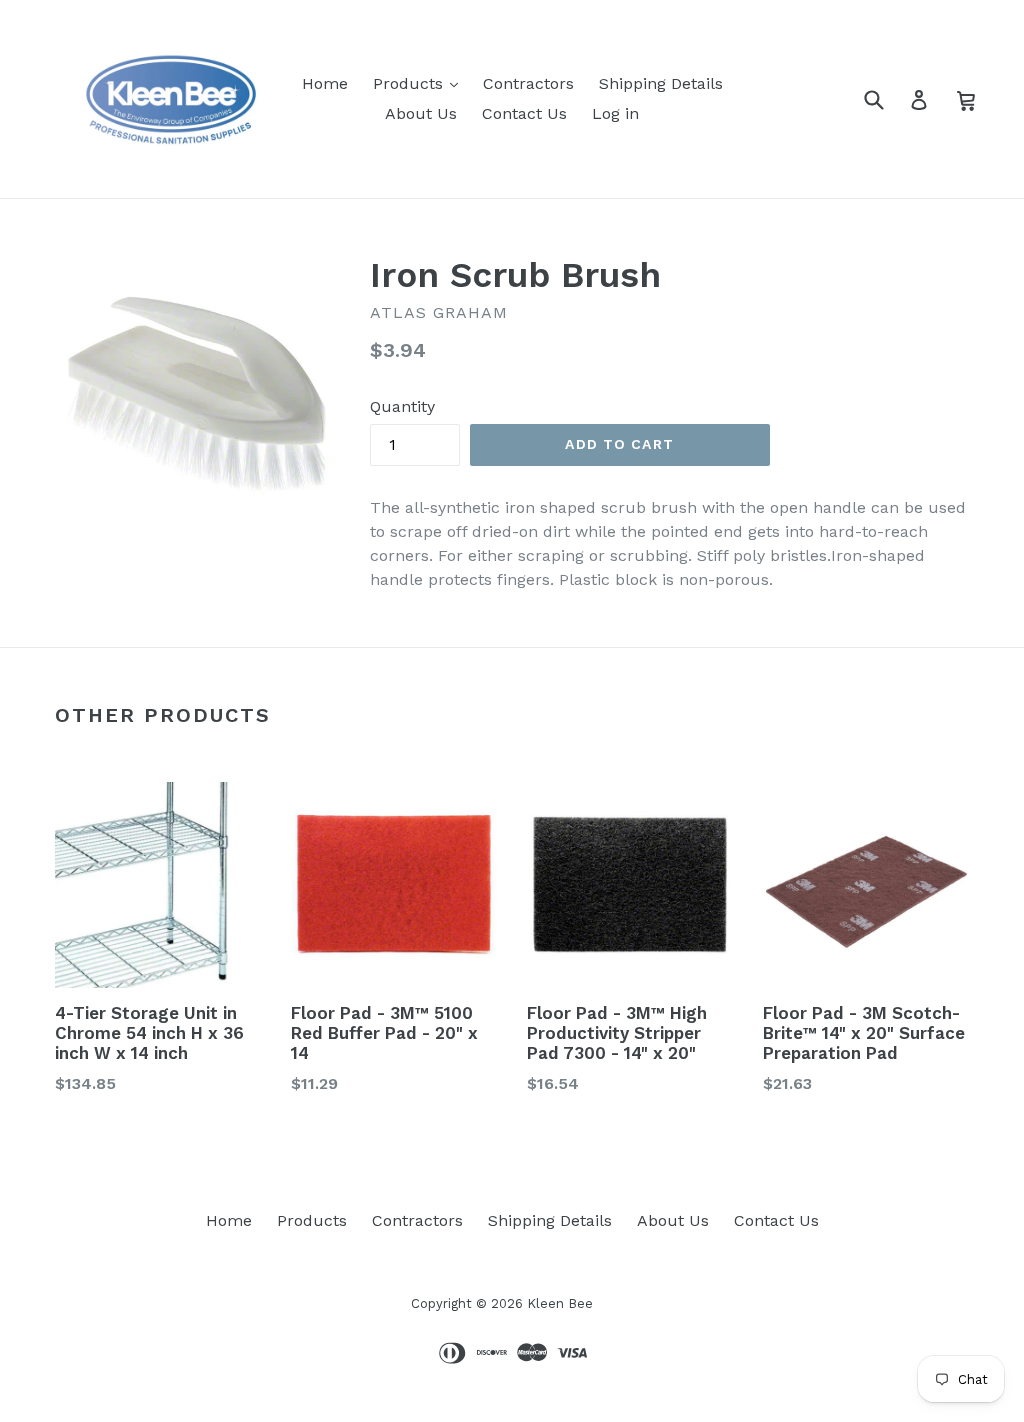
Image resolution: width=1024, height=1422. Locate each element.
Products (410, 83)
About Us (421, 113)
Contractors (528, 83)
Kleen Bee (560, 1303)
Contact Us (524, 113)
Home (325, 83)
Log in (615, 113)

------------------------------------

Please copy exactly, and only, the lines from the line containing "Products (410, 83)" through the last line of the records, with both ends included.

Products (410, 83)
About Us (421, 113)
Contractors (528, 83)
Kleen Bee (560, 1303)
Contact Us (524, 113)
Home (325, 83)
Log in (615, 113)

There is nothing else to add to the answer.